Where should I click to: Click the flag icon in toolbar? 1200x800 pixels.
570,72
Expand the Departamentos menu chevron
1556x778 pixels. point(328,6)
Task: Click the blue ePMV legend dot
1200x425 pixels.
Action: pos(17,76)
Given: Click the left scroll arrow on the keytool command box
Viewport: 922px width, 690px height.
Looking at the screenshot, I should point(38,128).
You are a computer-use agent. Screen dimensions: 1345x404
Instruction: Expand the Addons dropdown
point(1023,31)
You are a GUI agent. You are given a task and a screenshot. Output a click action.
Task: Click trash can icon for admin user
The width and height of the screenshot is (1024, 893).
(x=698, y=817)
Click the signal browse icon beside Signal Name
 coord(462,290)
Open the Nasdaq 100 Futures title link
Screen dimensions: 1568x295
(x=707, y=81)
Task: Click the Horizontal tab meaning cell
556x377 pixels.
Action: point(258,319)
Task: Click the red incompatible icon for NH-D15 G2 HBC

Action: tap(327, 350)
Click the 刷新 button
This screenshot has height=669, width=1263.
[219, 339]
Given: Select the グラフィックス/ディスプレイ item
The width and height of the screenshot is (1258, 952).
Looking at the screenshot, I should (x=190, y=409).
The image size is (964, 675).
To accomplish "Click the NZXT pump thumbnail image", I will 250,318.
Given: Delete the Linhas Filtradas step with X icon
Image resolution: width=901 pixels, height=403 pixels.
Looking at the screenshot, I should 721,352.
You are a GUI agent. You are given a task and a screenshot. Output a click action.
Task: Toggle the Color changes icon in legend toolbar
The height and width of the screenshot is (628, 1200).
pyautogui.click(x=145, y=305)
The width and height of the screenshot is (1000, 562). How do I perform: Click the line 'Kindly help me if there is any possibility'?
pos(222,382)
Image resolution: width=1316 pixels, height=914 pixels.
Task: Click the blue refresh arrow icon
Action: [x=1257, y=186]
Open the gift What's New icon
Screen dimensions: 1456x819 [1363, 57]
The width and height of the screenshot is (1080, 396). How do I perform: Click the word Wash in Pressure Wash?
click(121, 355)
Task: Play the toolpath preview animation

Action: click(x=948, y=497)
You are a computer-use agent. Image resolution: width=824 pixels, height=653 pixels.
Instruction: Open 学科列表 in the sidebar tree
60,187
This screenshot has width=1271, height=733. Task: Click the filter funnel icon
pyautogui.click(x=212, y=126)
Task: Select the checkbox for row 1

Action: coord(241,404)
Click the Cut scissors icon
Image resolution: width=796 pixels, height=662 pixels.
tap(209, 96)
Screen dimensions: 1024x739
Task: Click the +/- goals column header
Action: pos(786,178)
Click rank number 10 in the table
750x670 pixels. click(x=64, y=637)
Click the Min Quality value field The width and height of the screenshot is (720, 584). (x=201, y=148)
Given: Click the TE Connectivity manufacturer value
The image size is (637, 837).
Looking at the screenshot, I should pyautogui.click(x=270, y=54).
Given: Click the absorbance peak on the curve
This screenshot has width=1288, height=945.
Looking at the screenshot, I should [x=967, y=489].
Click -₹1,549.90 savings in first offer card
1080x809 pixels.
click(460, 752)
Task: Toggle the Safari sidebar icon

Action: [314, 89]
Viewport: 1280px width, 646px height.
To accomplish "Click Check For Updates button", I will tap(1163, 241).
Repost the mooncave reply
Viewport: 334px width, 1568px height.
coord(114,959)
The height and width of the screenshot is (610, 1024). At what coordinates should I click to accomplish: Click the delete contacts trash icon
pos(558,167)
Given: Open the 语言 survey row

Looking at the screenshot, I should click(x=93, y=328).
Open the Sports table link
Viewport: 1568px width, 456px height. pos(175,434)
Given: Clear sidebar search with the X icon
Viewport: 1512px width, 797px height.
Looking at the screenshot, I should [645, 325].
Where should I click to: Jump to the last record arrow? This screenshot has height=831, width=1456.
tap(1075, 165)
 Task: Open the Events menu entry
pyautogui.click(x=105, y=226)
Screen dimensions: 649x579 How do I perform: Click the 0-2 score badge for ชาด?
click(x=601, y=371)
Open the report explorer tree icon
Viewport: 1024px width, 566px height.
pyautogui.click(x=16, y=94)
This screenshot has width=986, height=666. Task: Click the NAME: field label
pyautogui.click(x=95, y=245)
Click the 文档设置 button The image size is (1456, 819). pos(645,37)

* * * *

Convert the items above into a numbered list with blank lines omitted.

* _Solved problem_
1. Where should I click to: Click the flag icon in toolbar? 1200x800 pixels.
2. 570,72
3. Expand the Departamentos menu chevron
4. 1556x778 pixels. point(328,6)
5. Task: Click the blue ePMV legend dot
6. 1200x425 pixels.
7. Action: pos(17,76)
8. Given: Click the left scroll arrow on the keytool command box
9. Viewport: 922px width, 690px height.
10. Looking at the screenshot, I should point(38,128).
11. You are a computer-use agent. Screen dimensions: 1345x404
12. Instruction: Expand the Addons dropdown
13. point(1023,31)
14. You are a GUI agent. You are given a task and a screenshot. Output a click action.
15. Task: Click trash can icon for admin user
16. The width and height of the screenshot is (1024, 893).
17. (x=698, y=817)
18. Click the signal browse icon beside Signal Name
19.  coord(462,290)
20. Open the Nasdaq 100 Futures title link
21. Screen dimensions: 1568x295
22. (x=707, y=81)
23. Task: Click the Horizontal tab meaning cell
24. 556x377 pixels.
25. Action: point(258,319)
26. Task: Click the red incompatible icon for NH-D15 G2 HBC
27. Action: tap(327, 350)
28. Click the 刷新 button
29. This screenshot has height=669, width=1263.
30. [219, 339]
31. Given: Select the グラフィックス/ディスプレイ item
32. The width and height of the screenshot is (1258, 952).
33. Looking at the screenshot, I should (x=190, y=409).
34. The image size is (964, 675).
35. To accomplish "Click the NZXT pump thumbnail image", I will 250,318.
36. Given: Delete the Linhas Filtradas step with X icon
37. Image resolution: width=901 pixels, height=403 pixels.
38. Looking at the screenshot, I should 721,352.
39. You are a GUI agent. You are given a task and a screenshot. Output a click action.
40. Task: Toggle the Color changes icon in legend toolbar
41. The height and width of the screenshot is (628, 1200).
42. pyautogui.click(x=145, y=305)
43. The width and height of the screenshot is (1000, 562). How do I perform: Click the line 'Kindly help me if there is any possibility'?
44. pos(222,382)
45. Image resolution: width=1316 pixels, height=914 pixels.
46. Task: Click the blue refresh arrow icon
47. Action: [x=1257, y=186]
48. Open the gift What's New icon
49. Screen dimensions: 1456x819 [1363, 57]
50. The width and height of the screenshot is (1080, 396). How do I perform: Click the word Wash in Pressure Wash?
51. click(121, 355)
52. Task: Play the toolpath preview animation
53. Action: click(x=948, y=497)
54. You are a computer-use agent. Image resolution: width=824 pixels, height=653 pixels.
55. Instruction: Open 学科列表 in the sidebar tree
56. 60,187
57. This screenshot has width=1271, height=733. Task: Click the filter funnel icon
58. pyautogui.click(x=212, y=126)
59. Task: Select the checkbox for row 1
60. Action: coord(241,404)
61. Click the Cut scissors icon
62. Image resolution: width=796 pixels, height=662 pixels.
63. tap(209, 96)
64. Screen dimensions: 1024x739
65. Task: Click the +/- goals column header
66. Action: pos(786,178)
67. Click rank number 10 in the table
68. 750x670 pixels. click(x=64, y=637)
69. Click the Min Quality value field The width and height of the screenshot is (720, 584). (x=201, y=148)
70. Given: Click the TE Connectivity manufacturer value
71. The image size is (637, 837).
72. Looking at the screenshot, I should pyautogui.click(x=270, y=54).
73. Given: Click the absorbance peak on the curve
74. This screenshot has width=1288, height=945.
75. Looking at the screenshot, I should [x=967, y=489].
76. Click -₹1,549.90 savings in first offer card
77. 1080x809 pixels.
78. click(460, 752)
79. Task: Toggle the Safari sidebar icon
80. Action: [314, 89]
81. Viewport: 1280px width, 646px height.
82. To accomplish "Click Check For Updates button", I will tap(1163, 241).
83. Repost the mooncave reply
84. Viewport: 334px width, 1568px height.
85. coord(114,959)
86. The height and width of the screenshot is (610, 1024). At what coordinates should I click to accomplish: Click the delete contacts trash icon
87. pos(558,167)
88. Given: Open the 语言 survey row
89. Looking at the screenshot, I should click(x=93, y=328).
90. Open the Sports table link
91. Viewport: 1568px width, 456px height. pos(175,434)
92. Given: Clear sidebar search with the X icon
93. Viewport: 1512px width, 797px height.
94. Looking at the screenshot, I should [645, 325].
95. Where should I click to: Jump to the last record arrow? This screenshot has height=831, width=1456.
96. tap(1075, 165)
97.  Task: Open the Events menu entry
98. pyautogui.click(x=105, y=226)
99. Screen dimensions: 649x579 How do I perform: Click the 0-2 score badge for ชาด?
100. click(x=601, y=371)
101. Open the report explorer tree icon
102. Viewport: 1024px width, 566px height.
103. pyautogui.click(x=16, y=94)
104. This screenshot has width=986, height=666. Task: Click the NAME: field label
105. pyautogui.click(x=95, y=245)
106. Click the 文档设置 button The image size is (1456, 819). pos(645,37)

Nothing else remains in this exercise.